First, I think few people understand how rapidly government revenue capability is going to slump, how hard it’s going to be to cope with that, and how angry a lot of people are going to be about the necessary responses.

At constant 2020 values, revenue is likely to be about £810bn this year. On a trend basis, using consensus numbers, this would rise to just under £1,000bn by 2030. SEEDS puts the out-turn for 2030 at £812bn. That includes taxing a lot of things that are untaxed or low-taxed at the moment. Trend expenditures (excluding debt interest) are about £1,050 in 2030. That implies the need to cut spending by at least 20%.
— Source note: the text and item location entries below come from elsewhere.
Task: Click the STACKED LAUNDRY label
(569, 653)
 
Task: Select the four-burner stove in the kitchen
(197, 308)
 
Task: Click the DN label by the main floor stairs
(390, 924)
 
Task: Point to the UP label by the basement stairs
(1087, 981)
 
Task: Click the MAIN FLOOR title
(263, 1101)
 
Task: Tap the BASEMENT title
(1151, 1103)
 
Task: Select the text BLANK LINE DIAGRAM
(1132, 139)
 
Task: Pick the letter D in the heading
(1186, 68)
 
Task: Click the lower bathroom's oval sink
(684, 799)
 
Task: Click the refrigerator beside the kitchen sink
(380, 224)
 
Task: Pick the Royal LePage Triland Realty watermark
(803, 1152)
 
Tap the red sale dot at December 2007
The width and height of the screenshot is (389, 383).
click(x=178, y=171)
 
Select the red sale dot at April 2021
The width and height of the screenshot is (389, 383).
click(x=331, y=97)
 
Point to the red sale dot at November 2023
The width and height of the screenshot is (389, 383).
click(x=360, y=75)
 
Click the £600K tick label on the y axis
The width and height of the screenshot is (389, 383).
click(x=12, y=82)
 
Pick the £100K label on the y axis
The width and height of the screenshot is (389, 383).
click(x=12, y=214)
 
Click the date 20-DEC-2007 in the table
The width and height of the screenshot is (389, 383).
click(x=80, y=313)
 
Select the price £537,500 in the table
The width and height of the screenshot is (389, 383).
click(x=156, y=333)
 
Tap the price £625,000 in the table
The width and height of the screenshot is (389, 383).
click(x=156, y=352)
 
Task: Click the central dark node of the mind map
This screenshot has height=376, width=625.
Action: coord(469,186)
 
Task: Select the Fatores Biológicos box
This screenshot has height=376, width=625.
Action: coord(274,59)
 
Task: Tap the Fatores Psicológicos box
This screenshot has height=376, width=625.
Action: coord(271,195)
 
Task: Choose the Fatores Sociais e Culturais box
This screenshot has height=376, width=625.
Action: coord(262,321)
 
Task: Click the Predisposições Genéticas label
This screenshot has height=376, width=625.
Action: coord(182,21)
Then there’s discretionary consumption. This is going to collapse, even on the assumption that annual investment is trimmed to the bone (and what does that do to RE investment?)

Third, the UK is important-dependent, not least for energy, components and a sizeable part of food supplies, and also has substantial financial commitments in other currencies. Britain cannot afford a currency crash. This implies rates far higher than anything yet being discussed. The UK economy has been driven by credit expansion, and by over-inflated (and rising) property prices. Neither of these motors can survive sharp rises in rates or, for that matter, enormous compression of affordability.

If we stood up in Hyde Park and outlined even some of the necessary response measures, we’d probably be lynched.

In short, the situation is turning so bad so quickly that nobody really has any idea of what lies ahead.

I would add that, whilst I’m no fan of Mr Johnson – or for that matter of Mr Starmer – I wouldn’t want to be in the position that the PM and his ministers face in the next few years, in which I include 2022.